Much of this – the ‘drama’ – is plainly bad; many scenes are staged with a perfunctory, even bored, eye-rolling manner, others are barely colour-corrected; the high-strung score is ramped up to alert you of some impending action, only emphasising how dull what’s happening presently is; and the performances are hilariously, stoically wooden. Coster-Waldau particularly seems to have been inspired by Ben Affleck’s turn in Terrence Malick’s TO THE WONDER: he’s a living slab, essentially part of the scenery — he can run, he can fight, he can look vaguely in the direction of another actor in a scene, but can he emote? Are you joking? No chance.
But, should you be able to suffer through this, there are shots, sequences, scenes which demonstrate that unmistakable and inimitable De Palma touch. This is another way of saying that the director’s ‘provocative’ — a dread term — leanings are in evidence here, and they are as nasty, irresponsible, precisely articulated, and expressive as ever.
De Palma strikes at where we live – he sets fire to shit-filled bags and leaves them at our complacent doors. DOMINO is another instalment in the director’s filmography concerned with our relationship with images and screens, how people can be lured into a false sense of security, or panic, by the manipulation of media. The key sequence here is one which depicts, in split-screen, first-person-shooter fashion, a terrorist attack on a film festival red carpet. The nauseating effect of the POV is doubled when it occurs to you that this might be, in a compartmentalised way, wish-fulfilment on the director’s behalf. The sequence calls to mind the unbelievable “Be Black, Baby!” sequence from De Palma’s HI, MOM! for its sheer in-your-face outlandishness.

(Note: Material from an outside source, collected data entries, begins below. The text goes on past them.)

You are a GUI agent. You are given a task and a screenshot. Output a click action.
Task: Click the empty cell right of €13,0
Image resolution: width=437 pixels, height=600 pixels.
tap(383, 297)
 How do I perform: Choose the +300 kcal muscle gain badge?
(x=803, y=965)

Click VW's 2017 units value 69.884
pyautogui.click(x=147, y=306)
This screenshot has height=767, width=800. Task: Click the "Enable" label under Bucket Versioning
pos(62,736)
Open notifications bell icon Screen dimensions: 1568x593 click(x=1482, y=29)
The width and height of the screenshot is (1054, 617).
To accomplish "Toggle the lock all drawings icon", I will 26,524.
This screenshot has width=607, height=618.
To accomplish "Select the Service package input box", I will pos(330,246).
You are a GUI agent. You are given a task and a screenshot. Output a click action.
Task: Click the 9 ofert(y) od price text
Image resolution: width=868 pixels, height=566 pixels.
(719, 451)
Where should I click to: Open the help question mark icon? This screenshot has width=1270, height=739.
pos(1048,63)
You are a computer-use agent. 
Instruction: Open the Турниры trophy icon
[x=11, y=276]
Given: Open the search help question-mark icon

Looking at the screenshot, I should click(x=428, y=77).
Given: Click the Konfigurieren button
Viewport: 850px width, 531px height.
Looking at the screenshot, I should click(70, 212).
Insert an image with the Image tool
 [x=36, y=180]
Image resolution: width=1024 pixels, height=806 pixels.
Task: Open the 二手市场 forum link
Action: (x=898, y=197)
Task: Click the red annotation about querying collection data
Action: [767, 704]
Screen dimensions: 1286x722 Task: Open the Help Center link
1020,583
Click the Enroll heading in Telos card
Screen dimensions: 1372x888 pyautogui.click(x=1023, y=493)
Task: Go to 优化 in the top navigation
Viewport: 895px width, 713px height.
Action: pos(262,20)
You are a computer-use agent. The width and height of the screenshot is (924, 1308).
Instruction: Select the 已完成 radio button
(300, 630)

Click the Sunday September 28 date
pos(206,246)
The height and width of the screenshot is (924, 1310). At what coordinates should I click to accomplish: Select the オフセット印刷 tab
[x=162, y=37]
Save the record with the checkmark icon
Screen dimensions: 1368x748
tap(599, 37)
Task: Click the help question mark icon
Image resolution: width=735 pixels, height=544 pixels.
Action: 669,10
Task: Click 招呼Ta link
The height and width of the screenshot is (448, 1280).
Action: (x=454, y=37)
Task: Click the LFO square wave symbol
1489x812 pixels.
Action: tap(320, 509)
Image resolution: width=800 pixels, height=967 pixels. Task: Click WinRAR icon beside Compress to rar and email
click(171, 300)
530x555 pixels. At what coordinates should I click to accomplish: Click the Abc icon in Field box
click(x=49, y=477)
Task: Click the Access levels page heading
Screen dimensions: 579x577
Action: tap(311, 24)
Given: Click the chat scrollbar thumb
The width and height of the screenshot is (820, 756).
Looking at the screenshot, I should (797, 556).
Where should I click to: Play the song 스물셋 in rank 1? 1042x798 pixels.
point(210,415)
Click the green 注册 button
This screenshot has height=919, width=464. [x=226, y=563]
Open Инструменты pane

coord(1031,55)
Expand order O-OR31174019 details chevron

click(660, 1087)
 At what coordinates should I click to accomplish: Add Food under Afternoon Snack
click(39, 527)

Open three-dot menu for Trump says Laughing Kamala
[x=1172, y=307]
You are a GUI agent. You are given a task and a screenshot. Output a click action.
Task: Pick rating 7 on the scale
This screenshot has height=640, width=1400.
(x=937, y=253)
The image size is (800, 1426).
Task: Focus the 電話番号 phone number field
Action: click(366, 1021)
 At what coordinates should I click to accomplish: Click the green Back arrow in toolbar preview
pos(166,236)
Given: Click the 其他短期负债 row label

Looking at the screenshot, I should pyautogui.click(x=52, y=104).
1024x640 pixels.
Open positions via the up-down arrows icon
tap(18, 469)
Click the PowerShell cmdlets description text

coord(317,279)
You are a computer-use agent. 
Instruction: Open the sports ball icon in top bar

The finale, set in an Almeria bull-fighting stadium, becomes a mission to stop both an atrocity on Spanish soil and the recording, for propagandistic purposes, of that atrocity. It’s an incoherent set-piece, for sure, but it’s assembled so beautifully with such attention to tension, recalling the structures of the delirious, musical sequence-making of DRESSED TO KILL, BODY DOUBLE, and FEMME FATALE.
Only those compelled by a sense of auteurist completionism will end up letting DOMINO into their eyes and ears, which is, in a limited way, a shame: because, despite the obvious truncated and distorted nature of the film, the marks of De Palma’s authorship are still visible, and still pleasurable. It’s all here: the ominous zooms, the axial cutting, the split-diopter shots, the mystifying chutzpah; and, to save the best until last, it’s good to note that when De Palma the sequence-constructor is allowed to emerge from the movie’s cracked casing, he can still sing.